Demistifying Sleep – 5 Sleep Myths, Debunked!


The need for good quality sleep has been well-established today, and people are constantly on the lookout for tips and tricks to ensure that they are sleeping right. However, how many of these tips are actually backed by facts? From conversations with family members to posts on social media – we encounter several sleep myths on a daily basis, that may actually be causing more harm than good. Debunking these sleep myths is therefore necessary to ensure that you fall asleep fast, sleep soundly and wake up fresh. 

Myth #1 – Napping during the day can compensate for lack of sleep at night.

When we are finishing up a piece of work or watching “just one more episode”, we often tell ourselves that we can nap during the day to make up for a sleepless night. However, research indicates that the brain moves through several stages during night sleep. Therefore, while a nap may provide a quick boost of energy, it can also make you feel disoriented upon waking up. Moreover, naps may also upset your sleep cycle, an d make it difficult for you to fall asleep at night. 

Myth #2 – A warm bedroom is ideal for good quality sleep. 

While a warmer bedroom definitely feels cosy, cranking up your room’s temperature may not always be the best idea. The physical process of sleep involves a natural dropping of body temperature. Therefore, a bedroom that is too hot may disrupt that process and interfere with sleep. This can be combated by ensuring that your bedroom is at an optimal temperature, generally considered to be between 65-70 degrees Fahrenheit. Moreover, a mattress with temperature-regulatory properties, such as Peps Double Decker, can help keep your body at an ideal temperature while you sleep. 

Myth #3 –  Still sleepers are the soundest sleepers. 

Worried about moving around in your sleep? While sleeping still is often equated to sleeping soundly, research indicates that minor movements are actually healthy, normal and natural. Movements during sleep are a cause of concern only if they are chronic or violent, cause awakening, or disturb a partner. Using a mattress with pocketed springs, such as Peps Crystal, can ensure that your movements don’t affect your soundly sleeping partner!

Myth #4 – Sleeping on a firm mattress relieves back pain.
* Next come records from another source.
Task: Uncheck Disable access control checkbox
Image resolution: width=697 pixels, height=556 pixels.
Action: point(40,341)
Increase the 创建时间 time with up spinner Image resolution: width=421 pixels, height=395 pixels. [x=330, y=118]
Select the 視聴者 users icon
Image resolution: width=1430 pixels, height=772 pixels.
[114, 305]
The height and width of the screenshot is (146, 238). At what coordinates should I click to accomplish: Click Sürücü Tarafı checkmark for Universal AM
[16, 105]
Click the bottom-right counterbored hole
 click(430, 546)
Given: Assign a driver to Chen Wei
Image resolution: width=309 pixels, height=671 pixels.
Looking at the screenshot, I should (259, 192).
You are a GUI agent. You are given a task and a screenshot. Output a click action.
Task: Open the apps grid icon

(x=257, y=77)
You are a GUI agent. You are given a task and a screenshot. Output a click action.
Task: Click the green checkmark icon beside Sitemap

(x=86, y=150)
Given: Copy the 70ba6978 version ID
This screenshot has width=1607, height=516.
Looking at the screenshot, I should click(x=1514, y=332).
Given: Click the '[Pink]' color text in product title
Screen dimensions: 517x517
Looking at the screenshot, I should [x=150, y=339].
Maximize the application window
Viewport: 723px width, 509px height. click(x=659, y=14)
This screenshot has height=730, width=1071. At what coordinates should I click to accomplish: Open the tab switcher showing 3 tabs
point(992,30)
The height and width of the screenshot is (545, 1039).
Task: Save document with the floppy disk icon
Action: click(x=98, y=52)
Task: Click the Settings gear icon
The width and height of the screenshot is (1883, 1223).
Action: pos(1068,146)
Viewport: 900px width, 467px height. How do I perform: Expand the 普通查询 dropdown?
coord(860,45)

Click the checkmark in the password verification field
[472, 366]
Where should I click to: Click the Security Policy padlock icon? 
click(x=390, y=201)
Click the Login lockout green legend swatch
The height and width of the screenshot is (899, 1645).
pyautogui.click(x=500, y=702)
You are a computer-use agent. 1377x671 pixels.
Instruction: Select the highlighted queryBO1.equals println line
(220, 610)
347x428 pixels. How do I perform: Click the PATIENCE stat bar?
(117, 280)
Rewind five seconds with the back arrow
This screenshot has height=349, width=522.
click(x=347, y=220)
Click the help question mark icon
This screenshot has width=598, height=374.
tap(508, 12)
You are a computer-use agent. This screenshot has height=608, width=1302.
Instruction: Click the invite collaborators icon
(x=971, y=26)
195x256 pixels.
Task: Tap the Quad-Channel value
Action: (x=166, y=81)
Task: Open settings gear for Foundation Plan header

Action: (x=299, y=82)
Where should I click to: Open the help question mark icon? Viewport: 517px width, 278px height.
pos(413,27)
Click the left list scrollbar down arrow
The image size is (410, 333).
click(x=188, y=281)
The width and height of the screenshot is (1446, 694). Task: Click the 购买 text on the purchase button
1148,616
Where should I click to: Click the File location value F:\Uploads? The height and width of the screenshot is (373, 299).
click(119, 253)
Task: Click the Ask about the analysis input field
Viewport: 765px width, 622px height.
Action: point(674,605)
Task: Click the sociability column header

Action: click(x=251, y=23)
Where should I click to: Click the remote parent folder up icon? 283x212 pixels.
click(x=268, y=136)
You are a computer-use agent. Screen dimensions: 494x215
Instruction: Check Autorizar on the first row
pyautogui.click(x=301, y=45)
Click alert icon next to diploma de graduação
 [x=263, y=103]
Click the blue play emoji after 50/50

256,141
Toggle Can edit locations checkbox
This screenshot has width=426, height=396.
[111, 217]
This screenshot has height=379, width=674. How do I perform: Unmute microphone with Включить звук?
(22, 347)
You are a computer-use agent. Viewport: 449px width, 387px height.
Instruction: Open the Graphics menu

People with back-related issues are often advised to opt for a firm mattress to help relieve back pain. However, modern research indicates that a medium or medium-firm mattress may actually be better for back health. The best mattress is one that is firm enough to support your entire body, while being soft enough to contour to your curves and prevent pressure points. For example, Peps Spine-Guard uses revolutionary memory foam to keep your spine aligned properly and eliminate pressure from specific body parts. 

Myth #5 – The time of sleep doesn’t matter, as long as you sleep enough. 

Studies have demonstrated that it is not just the amount of sleep that matters, but the timing of sleep as well. Sleeping at night is essential to align your circadian rhythm or internal body clock with the external environment. Proper circadian timing is not only important for sleep quality, but also impacts mental health, cardiovascular health, metabolism, and other aspects of mental and physical well-being. 

Despite spending over one-third of our lives sleeping, sleep may often still seem like a mystery. While sleep-research is continuously looking for ways to explain the sleep process, it is well-established that sleep can be optimised to improve daily functioning. It’s time to demystify sleep, and replace myths with facts to help you sleep better and wake up refreshed!